◆ WORK INSTRUCTIONS:
Please convert the data below into a numbered list, leaving out blank lines and pictures.

◆ DATA PROVIDED:
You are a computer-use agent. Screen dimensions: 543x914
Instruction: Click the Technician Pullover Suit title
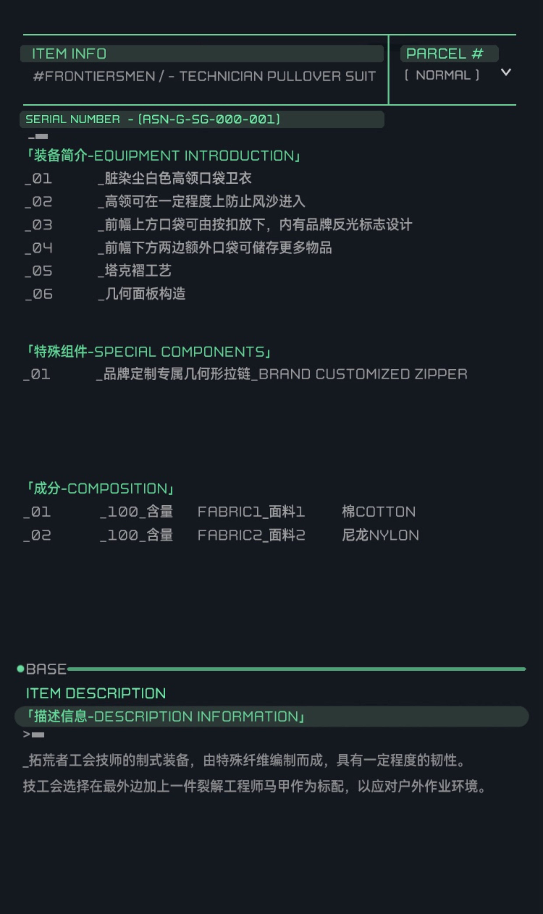pyautogui.click(x=204, y=76)
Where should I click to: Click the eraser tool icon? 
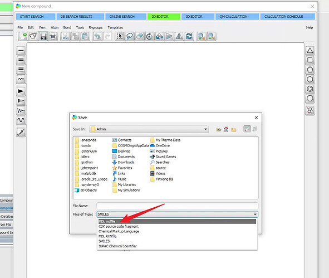(139, 36)
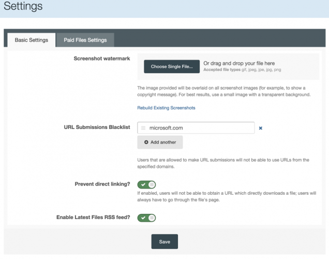Click the drag and drop file area text

click(239, 63)
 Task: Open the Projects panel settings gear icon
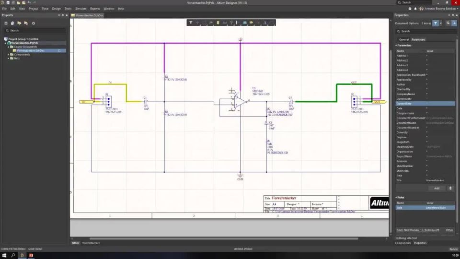(x=34, y=23)
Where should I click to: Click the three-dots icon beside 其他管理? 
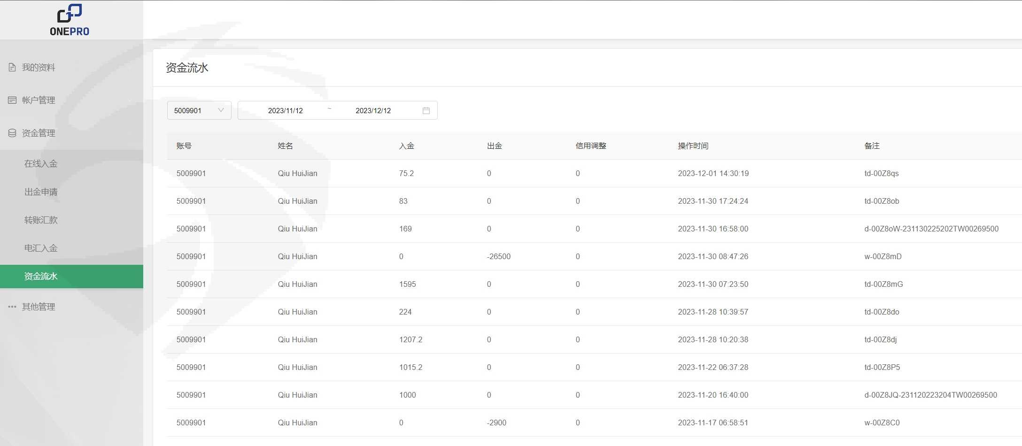click(x=12, y=307)
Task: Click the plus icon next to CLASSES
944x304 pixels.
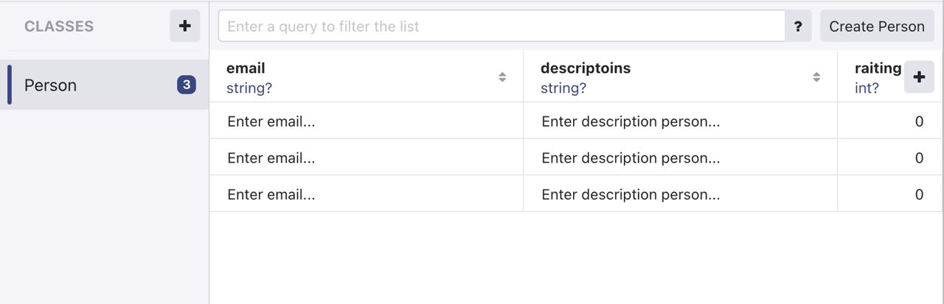Action: pyautogui.click(x=184, y=26)
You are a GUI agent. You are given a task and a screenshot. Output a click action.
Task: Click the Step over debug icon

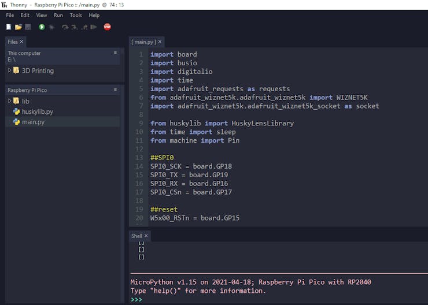point(65,27)

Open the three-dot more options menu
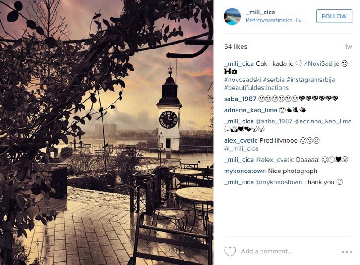[x=347, y=252]
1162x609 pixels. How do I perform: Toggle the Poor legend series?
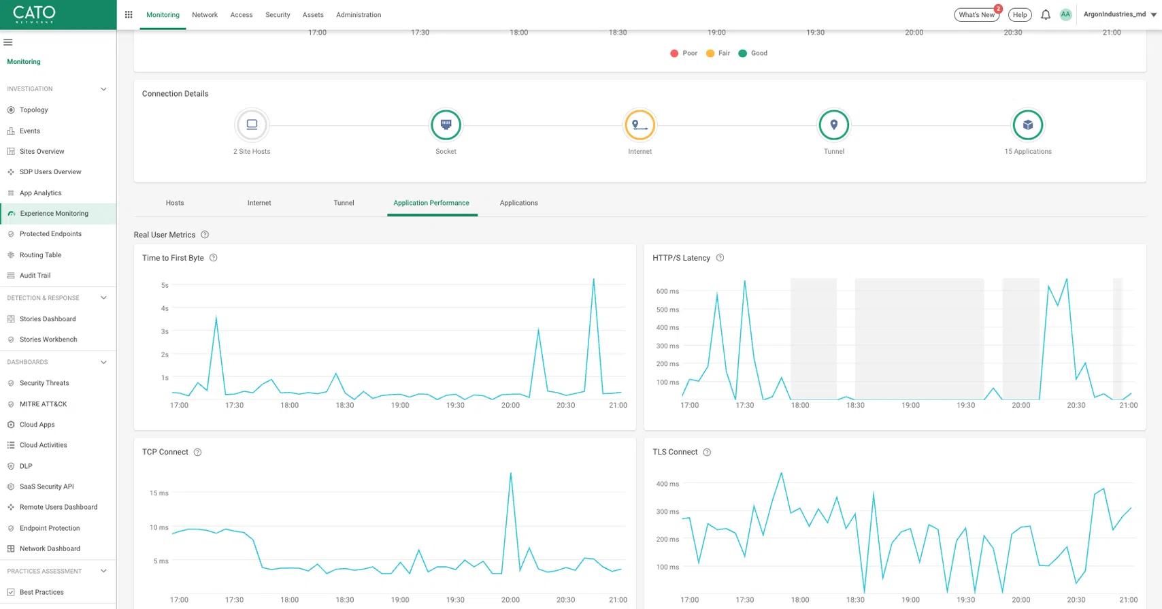click(684, 53)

◆ ANSWER TO THIS EXERCISE:
1. You are a computer-use agent. Screen dimensions: 543x914
2. Instruction: Click the Technician Pullover Suit title
3. pyautogui.click(x=204, y=76)
4. Where should I click to: Click the eraser tool icon? 
5. (139, 36)
6. Click the drag and drop file area text
7. click(239, 63)
8.  Task: Open the Projects panel settings gear icon
9. (x=34, y=23)
10. Where should I click to: Click the three-dots icon beside 其他管理? 
11. click(x=12, y=307)
12. Task: Click the plus icon next to CLASSES
13. 944x304 pixels.
14. Action: pyautogui.click(x=184, y=26)
15. You are a GUI agent. You are given a task and a screenshot. Output a click action.
16. Task: Click the Step over debug icon
17. point(65,27)
18. Open the three-dot more options menu
19. [x=347, y=252]
20. 1162x609 pixels. How do I perform: Toggle the Poor legend series?
21. click(684, 53)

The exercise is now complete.